True North Detroit is an experimental live/work community in Detroit, Michigan, United States. The project is located at the corner of 16th St and Hancock St in Detroit, MI. It was the first development in an area of Detroit that hadn't seen development since the 1960s.

==Background==
In 2013, Philip Kafka began purchasing land and buildings at the intersection of Grand River and Warren. Kafka always had the intention to develop in the area, and in 2015, he sold his company in New York and began working on True North. The project is situated across five residential lots in Detroit, MI; when purchased by Kafka they were overgrown and garbage ridden. The project site is located in an area that had not seen commercial development since the 1960s.

Kafka approached Above The Fold, a talent agency representing architects, with the idea to build a residential community using Quonset huts. Above The Fold founder, John Patrick recommended a few architects and Kafka decided on Edwin Chan, principal of EC3. Prior to working on True North Detroit, Chan was the design director at Gehry Partners with his most notable design projects being the Guggenheim Museum in Bilbao, Spain and the Foundation Louis Vuitton Museum in Paris, France.

==Reception==
True North Detroit had 500 rental applications for just 10 Live/Work spaces. The community has received notable attention, and continues to win significant awards.

True North was completed in May 2017, and has been fully occupied by a community of artists and creatives since completion. The project has also won significant architectural awards. The project took just 8 months to build, with Kafka living onsite, and serving as the General Contractor.
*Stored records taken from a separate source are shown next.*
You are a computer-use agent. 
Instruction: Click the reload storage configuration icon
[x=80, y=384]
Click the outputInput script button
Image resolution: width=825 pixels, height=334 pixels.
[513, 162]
Winner of a Progressive Architecture award given by Architect Magazine each year; in addition, True North Detroit was featured on the cover of Architect Magazine's February 2017 issue

Architect's Newspaper, "Multi-Family Development of the Year, 2017"

One of Six Finalists for the Mies Crown Hall Americas Award, 2018.

==General==
True North was created using traditional style Quonset Huts purchased from SteelMaster Buildings in Virginia Beach.